EXERCISE DATA:
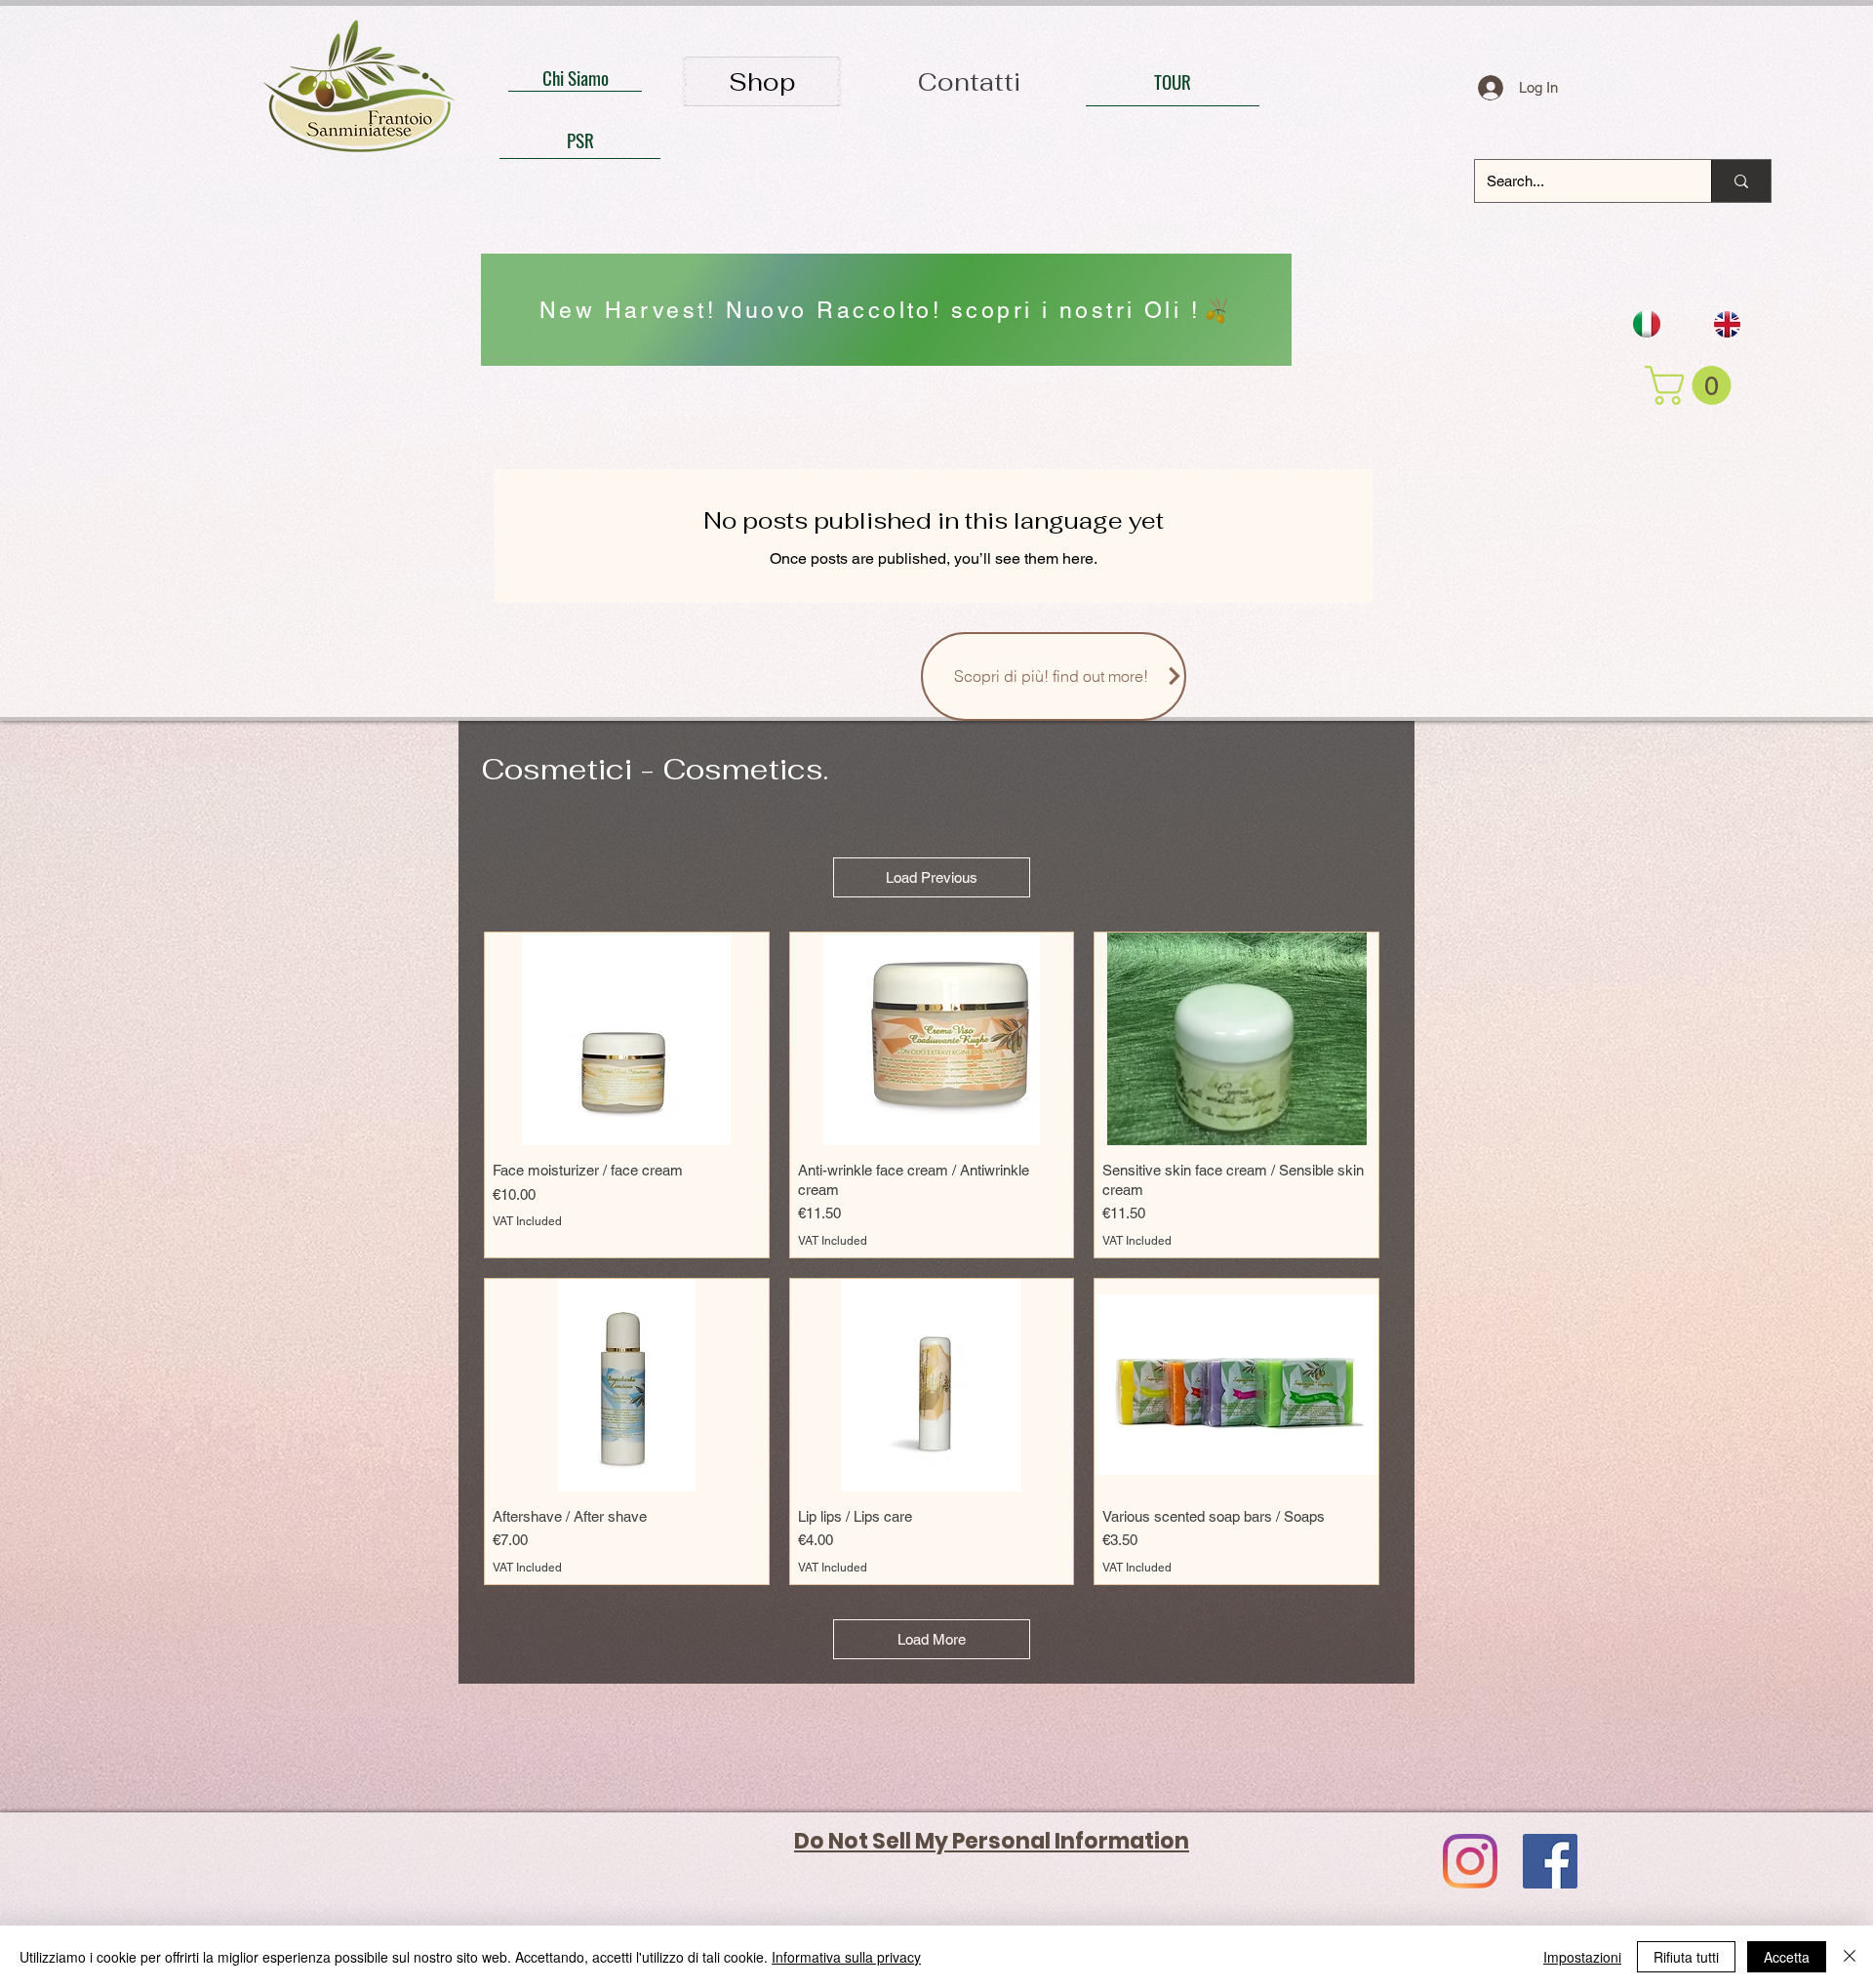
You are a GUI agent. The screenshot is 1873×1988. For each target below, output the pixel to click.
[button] (1692, 385)
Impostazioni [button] (1582, 1957)
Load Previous (931, 877)
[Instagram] (1470, 1861)
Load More (931, 1639)
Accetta (1787, 1957)
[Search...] (1741, 181)
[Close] (1849, 1956)
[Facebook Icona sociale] (1550, 1861)
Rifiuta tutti (1686, 1957)
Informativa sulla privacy (846, 1957)
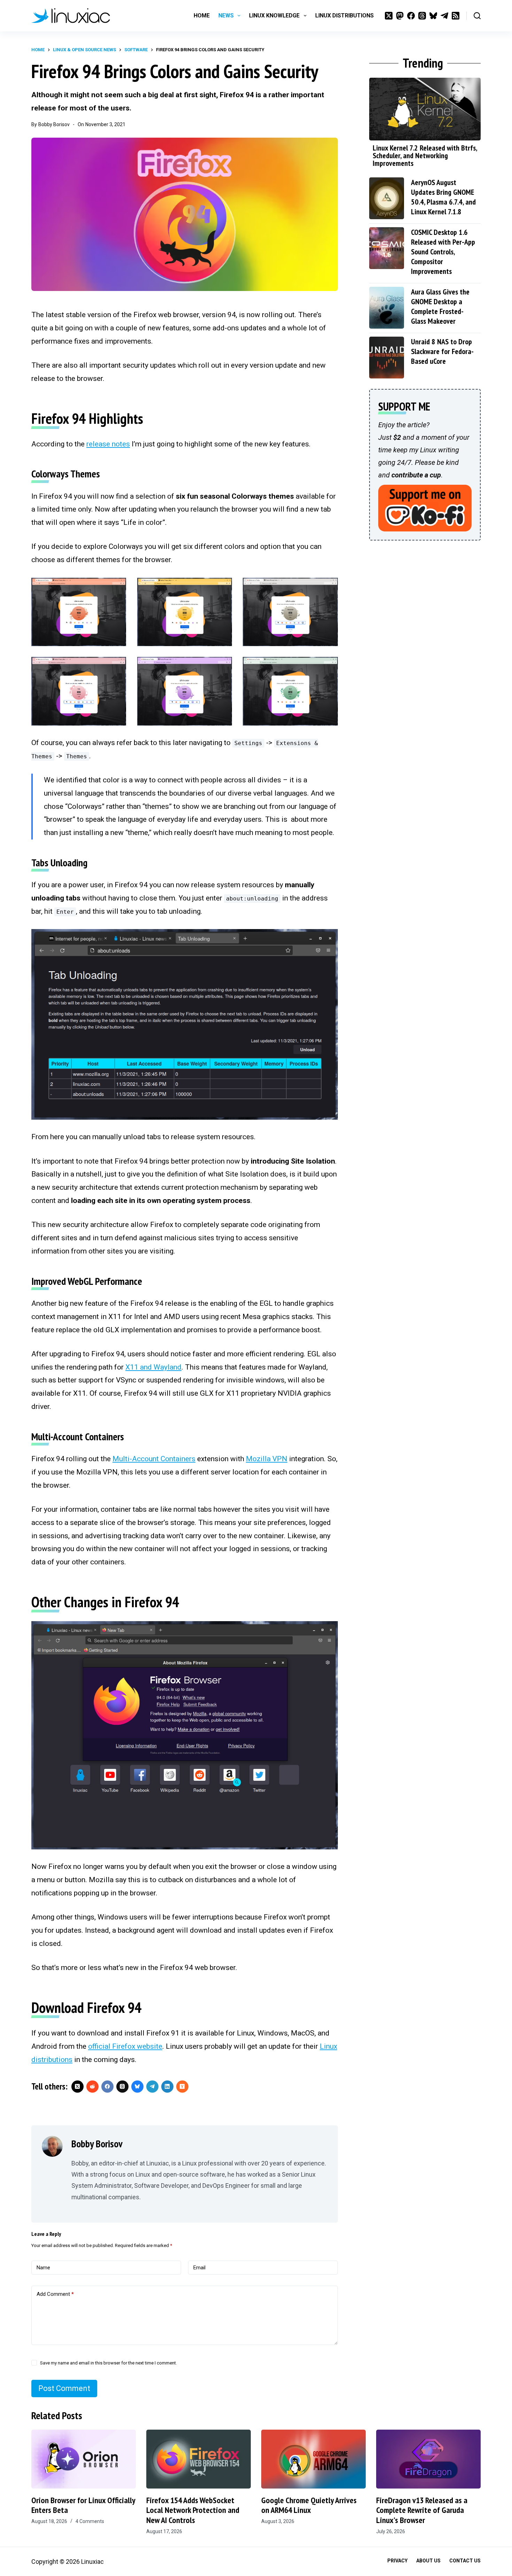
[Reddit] (92, 2086)
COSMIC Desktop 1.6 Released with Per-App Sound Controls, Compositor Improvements (443, 251)
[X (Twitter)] (389, 16)
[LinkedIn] (167, 2086)
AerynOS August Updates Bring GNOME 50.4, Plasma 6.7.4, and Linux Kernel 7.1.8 (443, 196)
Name (43, 2267)
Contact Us (465, 2560)
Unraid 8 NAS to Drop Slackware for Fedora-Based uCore (442, 351)
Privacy (397, 2560)
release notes (108, 444)
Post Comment (64, 2388)
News (226, 15)
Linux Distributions (344, 15)
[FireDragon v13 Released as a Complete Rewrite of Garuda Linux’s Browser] (428, 2459)
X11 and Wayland (153, 1367)
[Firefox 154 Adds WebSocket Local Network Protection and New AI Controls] (198, 2459)
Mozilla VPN (266, 1459)
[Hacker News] (182, 2086)
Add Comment (55, 2294)
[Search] (477, 15)
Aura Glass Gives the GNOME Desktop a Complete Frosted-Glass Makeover (440, 306)
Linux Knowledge (274, 15)
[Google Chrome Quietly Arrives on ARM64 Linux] (313, 2459)
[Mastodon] (400, 16)
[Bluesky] (433, 16)
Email (199, 2267)
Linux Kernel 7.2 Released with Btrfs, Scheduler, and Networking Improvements (425, 155)
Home (202, 15)
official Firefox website (125, 2046)
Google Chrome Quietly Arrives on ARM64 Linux (309, 2505)
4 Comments (90, 2521)
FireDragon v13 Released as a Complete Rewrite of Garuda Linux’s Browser (421, 2510)
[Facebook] (411, 16)
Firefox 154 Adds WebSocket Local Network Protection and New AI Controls (192, 2510)
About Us (428, 2560)
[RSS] (455, 16)
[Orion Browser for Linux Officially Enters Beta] (83, 2459)
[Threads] (422, 16)
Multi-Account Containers (154, 1459)
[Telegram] (444, 16)
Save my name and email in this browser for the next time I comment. (108, 2363)
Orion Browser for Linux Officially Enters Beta (83, 2505)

ACTION ITEM:
Reproduce the whole listing above word for word, but not its pictures.

RESPONSE TO THE TASK:
You are a GUI agent. The screenshot is 1873×1988. For each target below, output the pixel to click.
[button] (1692, 385)
Impostazioni [button] (1582, 1957)
Load Previous (931, 877)
[Instagram] (1470, 1861)
Load More (931, 1639)
Accetta (1787, 1957)
[Search...] (1741, 181)
[Close] (1849, 1956)
[Facebook Icona sociale] (1550, 1861)
Rifiuta tutti (1686, 1957)
Informativa sulla privacy (846, 1957)
[Reddit] (92, 2086)
COSMIC Desktop 1.6 Released with Per-App Sound Controls, Compositor Improvements (443, 251)
[X (Twitter)] (389, 16)
[LinkedIn] (167, 2086)
AerynOS August Updates Bring GNOME 50.4, Plasma 6.7.4, and Linux Kernel 7.1.8 (443, 196)
Name (43, 2267)
Contact Us (465, 2560)
Unraid 8 NAS to Drop Slackware for Fedora-Based uCore (442, 351)
Privacy (397, 2560)
release notes (108, 444)
Post Comment (64, 2388)
News (226, 15)
Linux Distributions (344, 15)
[FireDragon v13 Released as a Complete Rewrite of Garuda Linux’s Browser] (428, 2459)
X11 and Wayland (153, 1367)
[Firefox 154 Adds WebSocket Local Network Protection and New AI Controls] (198, 2459)
Mozilla VPN (266, 1459)
[Hacker News] (182, 2086)
Add Comment (55, 2294)
[Search] (477, 15)
Aura Glass Gives the GNOME Desktop a Complete Frosted-Glass Makeover (440, 306)
Linux Knowledge (274, 15)
[Google Chrome Quietly Arrives on ARM64 Linux] (313, 2459)
[Mastodon] (400, 16)
[Bluesky] (433, 16)
Email (199, 2267)
Linux Kernel 7.2 Released with Btrfs, Scheduler, and Networking Improvements (425, 155)
Home (202, 15)
official Firefox website (125, 2046)
Google Chrome Quietly Arrives on ARM64 Linux (309, 2505)
4 Comments (90, 2521)
FireDragon v13 Released as a Complete Rewrite of Garuda Linux’s Browser (421, 2510)
[Facebook] (411, 16)
Firefox 154 Adds WebSocket Local Network Protection and New AI Controls (192, 2510)
About Us (428, 2560)
[RSS] (455, 16)
[Orion Browser for Linux Officially Enters Beta] (83, 2459)
[Threads] (422, 16)
Multi-Account Containers (154, 1459)
[Telegram] (444, 16)
Save my name and email in this browser for the next time I comment. (108, 2363)
Orion Browser for Linux Officially Enters Beta (83, 2505)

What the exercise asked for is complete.